Теперь мне все ребята говорят, что если вы свое твердое слово скажете…»

Завьялов не дочитывает письма. Этот парень одолевает его уже полгода. Ну, что он может сделать, если военкомат не дал ему путевки б аэроклуб?

Хотя парень-то хороший. Только на вид несколько жидковат. Ростом не вышел. Работников военкомата можно понять, — желающих много, и среди них есть спортсмены, сильные, выносливые ребята…

Завьялов бросает письмо на стол. Ставит чемодан под кровать. Газеты прочтет завтра…

Ложится в постель. «Хорошо, что я приехал досрочно, — думает он, — и впереди у меня еще двенадцать свободных дней. Это большой срок — двенадцать дней, если не терять времени даром. Надо скорее заснуть, чтобы быстрее пришел завтрашний день». Однако он долго лежал размышляя, пока не заснул. Когда проснулся, было только шесть утра. Завьялов продолжал лежать с закрытыми глазами и ждать, когда можно будет идти в редакцию журнала «Луч».

…На двери висела черная табличка: «Отдел иллюстраций». Завьялов постучал, открыл дверь и увидел заставленную шкафами комнату. Он не сразу заметил, что справа у стены за небольшим письменным столом, заваленным фотографиями, сидит женщина.

— Простите, — сказал Завьялов, все еще не переступая порога, — где можно увидеть Зинаиду Федоровну Коростылеву? В секретариате редакции мне сказали, что я должен обратиться к ней.

— Зто я, — ответила женщина, поднимая голову.

Она была немолода, в ее волосах блестели седые пряди.
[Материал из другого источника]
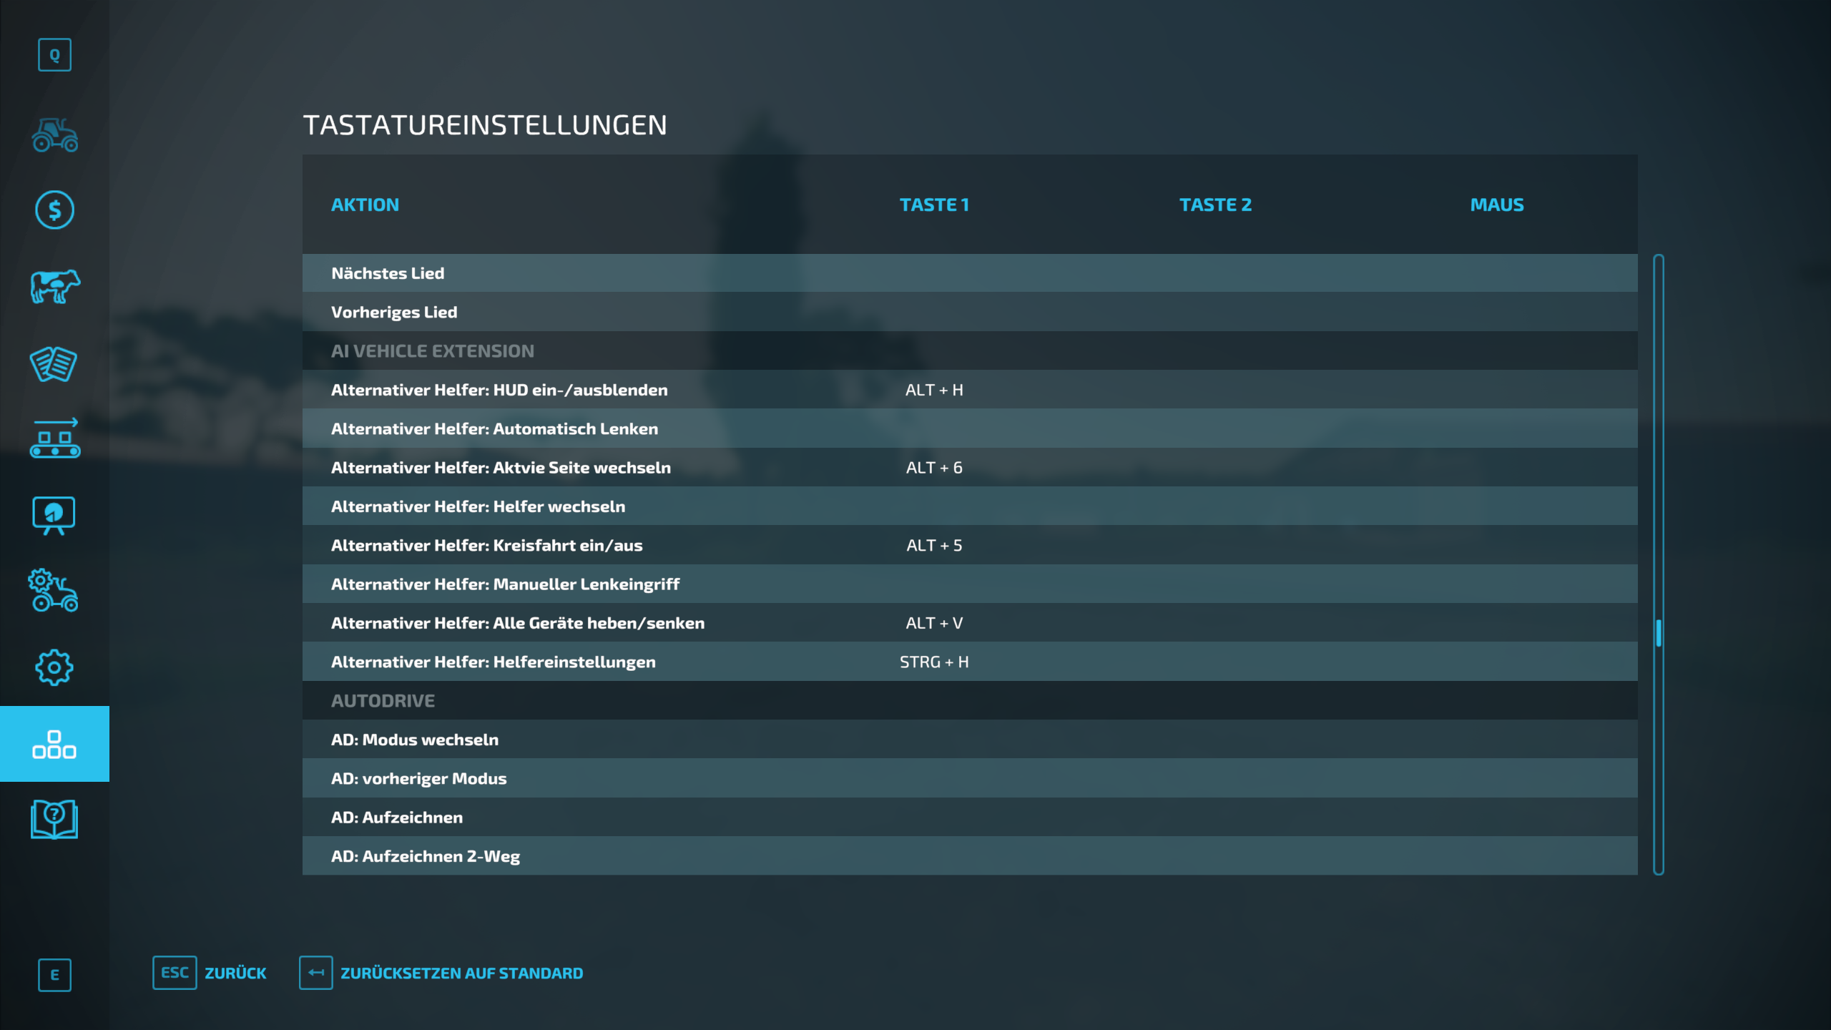
Task: Open the vehicles tractor menu icon
Action: pyautogui.click(x=54, y=134)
Завьялов подошел к столу и робко начал:

— Я к вам по делу, не совсем обычному… — Присядьте, — сказала Коростылева.

У нее был мягкий и низкий голос. Она убрала фотографии, лежавшие на стуле. Завьялов сел.

— Дело вот в чем, — начал он, стараясь говорить спокойно. — Совсем недавно, буквально два дня назад, я увидел ваш журнал, в котором… мне показалось… может быть, я ошибаюсь, конечно…

Он умолк, чувствуя, что становится косноязычным.

— Ну, так что же вы увидели? — спросила Коростылева тоном врача, поощряющего застенчивого больного. — Что же вы увидели? — повторила она. — Или, может быть, кого? Своего родственника? Да?